### Activity:
If an entry holds a picture, leave the picture out and copy the rest of the listing exactly.
Information below:
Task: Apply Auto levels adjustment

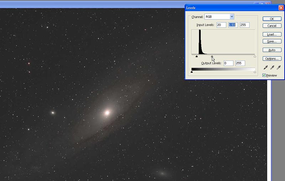Action: [x=272, y=50]
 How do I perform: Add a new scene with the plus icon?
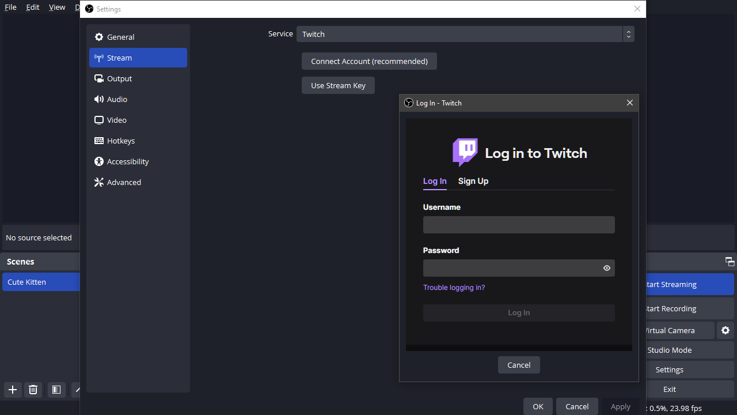(12, 390)
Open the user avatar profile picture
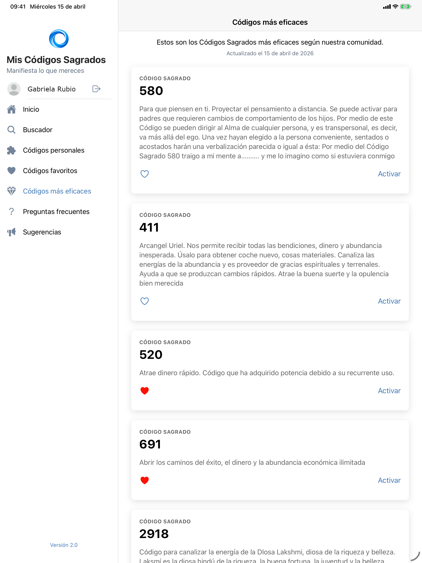The height and width of the screenshot is (563, 422). pyautogui.click(x=14, y=89)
End of Information.
### Answer below:
Task: Apply Auto levels adjustment

Action: [x=272, y=50]
 How do I perform: Add a new scene with the plus icon?
(12, 390)
Open the user avatar profile picture
The height and width of the screenshot is (563, 422). pyautogui.click(x=14, y=89)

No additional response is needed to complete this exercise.